Il XXV Rapporto AlmaLaurea svela un panorama al contempo positivo e preoccupante per i laureati italiani, la classica medagli a due facce, che pur vitalizzando qualche episodio positivo, non manca di rimarcare i lati negativi, peraltro ricorrenti. Presentato presso l’Università di Palermo, il rapporto analizza la situazione lavorativa dei laureati e i cambiamenti nel mercato del lavoro, oltre ad evidenziare le disparità di genere e la questione della mobilità studentesca. Il lavoro dopo la laurea è ancora un incubo in Italia? In sintesi, si vede qualche miglioramento, ma ci sono ancora troppi gap da colmare.
Lavoro dopo la laurea: si vede la luce in fondo al tunnel?
L’indagine (leggi qui quella dell’anno scorso), che ha coinvolto 670.000 laureati provenienti da 78 università, indica una maggiore capacità di assorbimento del mercato del lavoro rispetto agli anni pre-pandemia. Questo è tradotto in una crescita del tasso di occupazione dei laureati di primo e secondo livello. Infatti, un anno dopo la laurea, l’occupazione si attesta al 75,4% per i laureati triennali e al 77,1% per quelli magistrali e a ciclo unico, segnando un aumento rispetto al 2021.
Disparità di genere, ma anche geografica
Purtroppo, non tutte le notizie sono positive. Il rapporto evidenzia una preoccupante discrepanza di genere, con gli uomini che hanno una probabilità dell’11,7% superiore di essere occupati rispetto alle donne. Inoltre, risiedere al Nord d’Italia comporta una probabilità di occupazione del 32,1% maggiore rispetto al Mezzogiorno, mettendo in luce l’ampia discrepanza tra le diverse regioni italiane.
Lavoro dopo la laurea: retribuzioni ancora basse dopo il 1° anno?
Nonostante il miglioramento dell’occupazione, il rapporto rileva un calo delle retribuzioni reali dovuto all’aumento dell’inflazione. Un anno dopo la laurea, i laureati di primo livello guadagnano in media 1.332 euro, mentre quelli di secondo livello ricevono 1.366 euro. In termini reali, queste cifre rappresentano una diminuzione rispetto all’anno precedente, evidenziando inoltre come poco abbia valore, a livello di retribuzione, il tipo di laurea conseguita.

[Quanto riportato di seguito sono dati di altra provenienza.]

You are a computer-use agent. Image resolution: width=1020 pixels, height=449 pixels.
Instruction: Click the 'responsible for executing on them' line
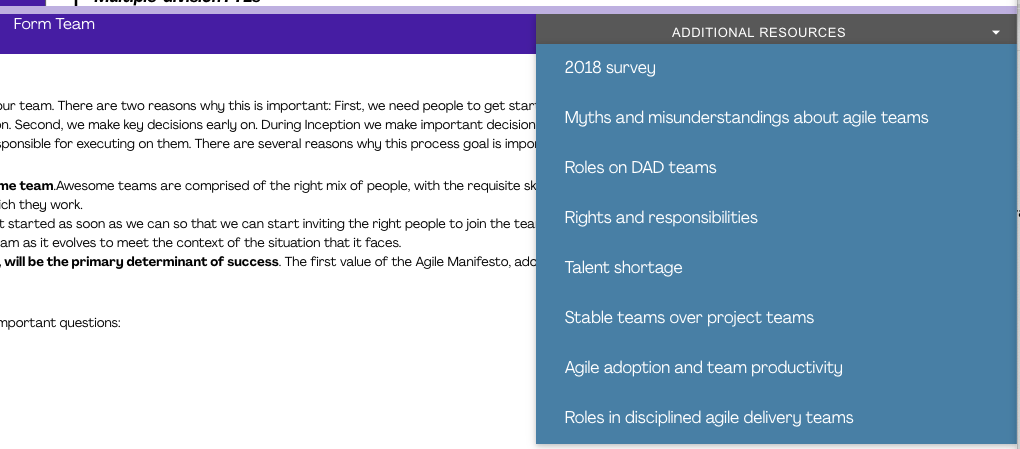point(267,143)
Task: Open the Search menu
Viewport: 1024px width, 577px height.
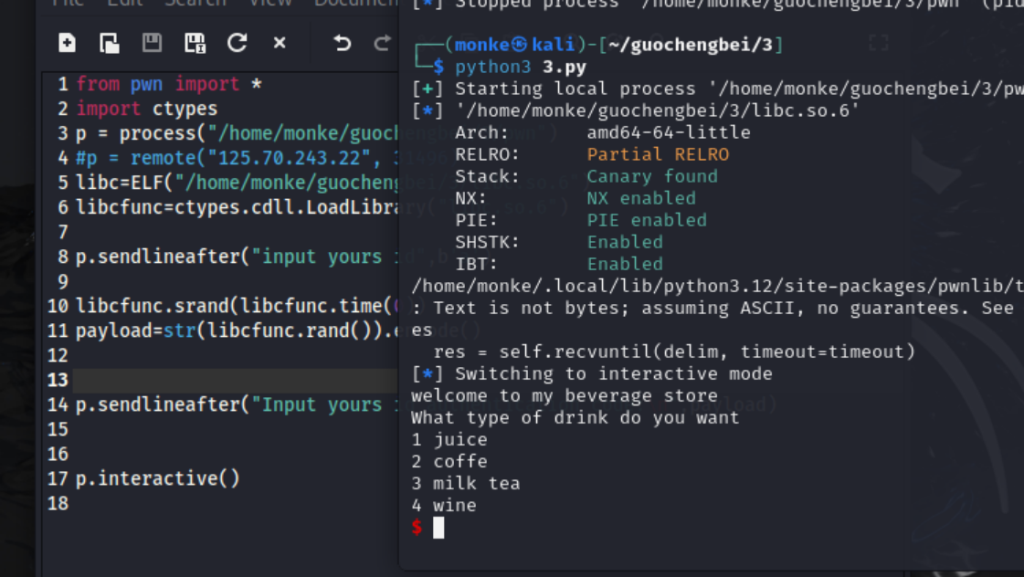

Focus sulla mobilità lavorativa e gli studi all’estero
Il rapporto evidenzia anche una persistente tendenza alla mobilità da Sud a Nord per motivi di studio e lavoro. Infatti, chi lavora nelle Regioni del Nord guadagna in media 101 euro netti al mese in più, e chi lavora al Centro ne guadagna 53 in più rispetto a chi lavora nel Mezzogiorno.
L’effetto della pandemia ha ridotto l’esperienza di studio all’estero, una pratica che comunque aumenta del 12,3% la probabilità di essere occupati. Non solo: anche la retribuzione è nettamente superiore. Basti pensare che chi lavora all’estero guadagna circa 600 euro netti al mese in più di chi lavora al Sud.
Lavoro dopo la laurea: cosa pensano gli studenti
I laureati italiani mostrano una valutazione complessivamente positiva dell’università. Il 90,5% si dichiara soddisfatto del corso di laurea scelto e il 72,6% conferma la scelta sia del corso che dell’università. Tuttavia, i dati rivelano che l’Italia rimane penultima nell’UE per il numero di giovani laureati, con un tasso di laureati del 26,9% tra i 30 e i 34 anni, ben al di sotto della media europea del 40,7%.
In termini di aspettative future, un significativo 43,6% dei laureati ritiene che le proprie competenze acquisite durante il percorso universitario non siano sufficientemente utilizzate nel proprio lavoro attuale, suggerendo un problema di disconnessione tra formazione e mercato del lavoro.
Inoltre, la preoccupazione per la sicurezza economica è palpabile: solo il 23,8% dei laureati triennali e il 32,2% dei laureati magistrali ritiene che il proprio lavoro offra una sicurezza economica a lungo termine, sottolineando l’importanza di un miglioramento delle condizioni lavorative e delle retribuzioni, ma giustificando ancora una volta, come se ce ne fosse bisogno, la costante fuga all’estero delle giovani risorse professionali.